In Brasil troviamo un unico dittatore apparente che si rivela essere la burocrazia. Essa infatti assume il potere totalitario di un capo di stato che si autoelegge tale, senza considerazione alcuna per la soggettività intrinseca dell’essere umano.

mSam Lowry, il protagonista, ci viene presentato come ingranaggio tristemente inserito in uno spazio grigio di cui la stessa pellicola si colora. Ma ha una personale (dove personale assume un significato simbolico fondamentale), via di fuga: il sogno. Grazie al sogno infatti Sam riesce ad evadere la prigione della geometria intorpida – menti in cui il regista inserisce i personaggi. Sam si immerge completamente nella sua dimensione onirica, come a cercare la salvezza negli inferi di un inconscio che egli non sara’ mai abbastanza equipaggiato per affrontare senza soccombere.

Interessante dal punto di vista simbolico come per non affogare Sam debba rifugiarsi nel sogno, strategia di cui l’inconscio stesso si nutre per comunicare con il nostro io dormiente. La sensazionale contraddizione che emerge qui sta proprio nel desiderio simbolico di Sam di restare a galla, di non annegare inondato da una realtà che anestetizza e ipnotizza ogni emozione umana. E per farlo si deve a sua volta immergere, discendere gli inferi di un inconscio che nella sua dimensione collettiva vede nell’acqua una simbologia fondamentale. Navigare per le acque dell’inconscio si rivela una scelta molto pericolosa senza protezione, perché esso ci trascinerebbe negli abissi più profondi dai quali riemergere sarebbe impossibile.

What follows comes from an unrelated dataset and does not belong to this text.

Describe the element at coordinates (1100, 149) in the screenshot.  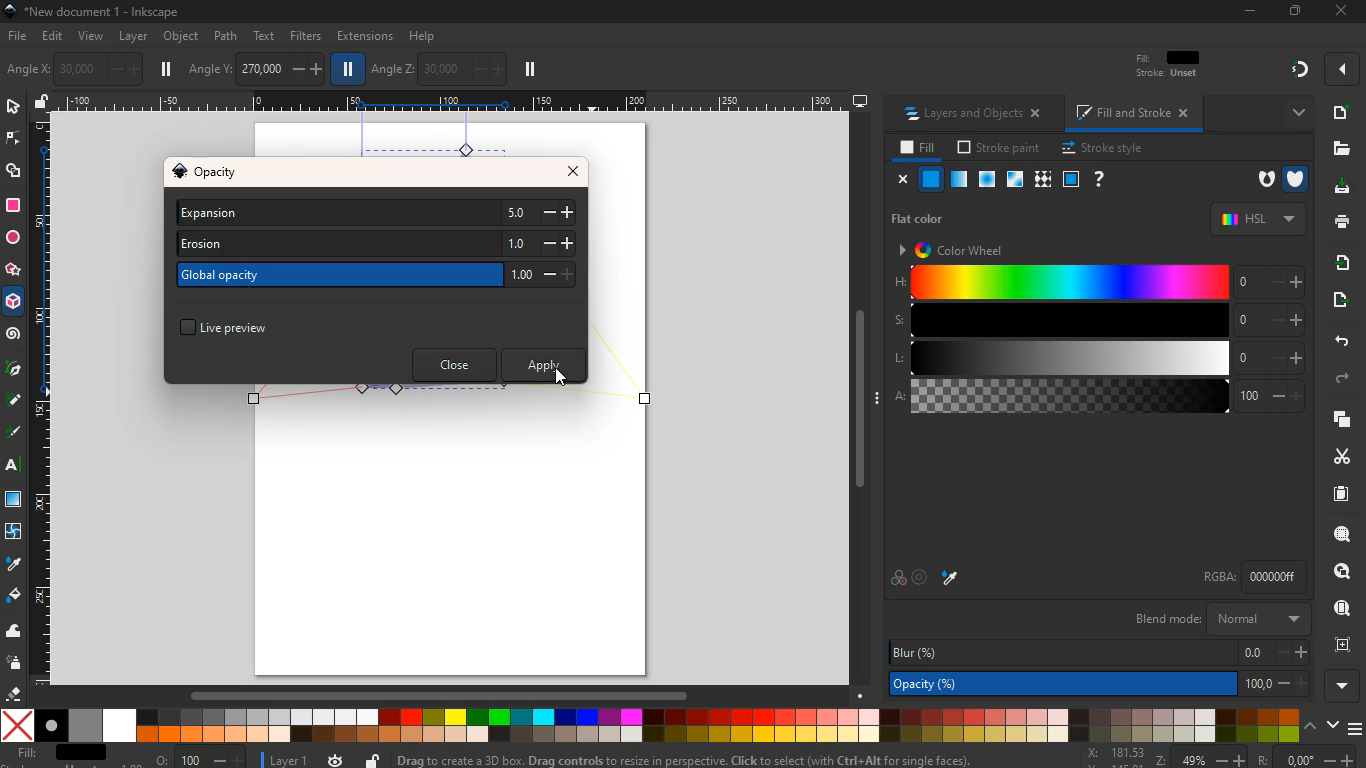
I see `stroke style` at that location.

Eppure Sam preferisce immergersi senza protezione alcuna nella dimensione onirica all’interno della quale avviene la sua stessa trasformazione: egli infatti si veste di un mantello e creando l’antitesi di se stesso vola dall’amata che ha visto solo in sogno. Ne ha quindi costruito un’immagine idealizzata, che risponda in tutto e per tutto a quello che per il protagonista rappresenta l’idea di perfezione. Una Vergine Maria da amare, una fantasia da possedere mantenendo l’originale purezza creatrice di un desiderio senza peccato.

Una realtà insopportabile che trova riparo solo in una vita irreale, immaginata partecipando al processo di straniamento e disorientamento dell’individuo che non riesce a sostenere un ordine di realtà che incatena in uno spazio da confini decisi a tavolino.

Poi un giorno ecco comparire la donna dei suoi sogni, Jill Layton. La sosia reale di una donna immaginaria che sam ama da sempre. Questo provoca nello spettatore stesso una confusione surreale, sogno e realtà sono collegati da una donna, un femminile che si impone sulla scena come ipotetica risolutrice, come potenza creativa, eros allo stato puro che risveglia i sensi e incendia d’emozione un animo ingrigito, tetro, ghiacciato, impenetrabile.

Un mondo che si impone sul protagonista schematizzando e catalogando ogni istinto, ogni passione e agito privandolo del valore esistenziale intrinseco alla vita stessa. Un mondo che inizialmente sembra capovolgersi, con l’entrata in scena dell’elemento femminile che ahimè qui soccombe ad un ambulatorio di vita asettico e irreversibilmente sterile.

Nulla puo infatti la donna inserendosi in questo contesto, che appesantisce di continue ed innegabili rinunce e obblighi che allontano dalla volontà, dal libero arbitrio sacrosanto di ogni essere umano.

Il mondo meccanico vince in un finale tanto cruento quanto necessario all’accettazione della vita stessa. Sam viene lobotomizzato diventando lo schiavo dei suoi stessi sogni, del suo stesso tentativo di evasione. Demone del suo stesso mondo in cui si trasforma in galeotto dei suoi incubi che si impossessano di lui, lo possiedono in un vortice tumultuoso e mortale di deformate proiezioni.

Nessun lieto fine purtroppo, solo verità spogliata di ogni componente positiva. Resta una pellicola da vedere, anche solo per prendere coscienza di quello che ci rende umani e di quanto anche le nostre emozioni negative, il dolore, la sofferenza ci rendano umani e vadano quindi non solo accolte ma a volte addirittura cercate.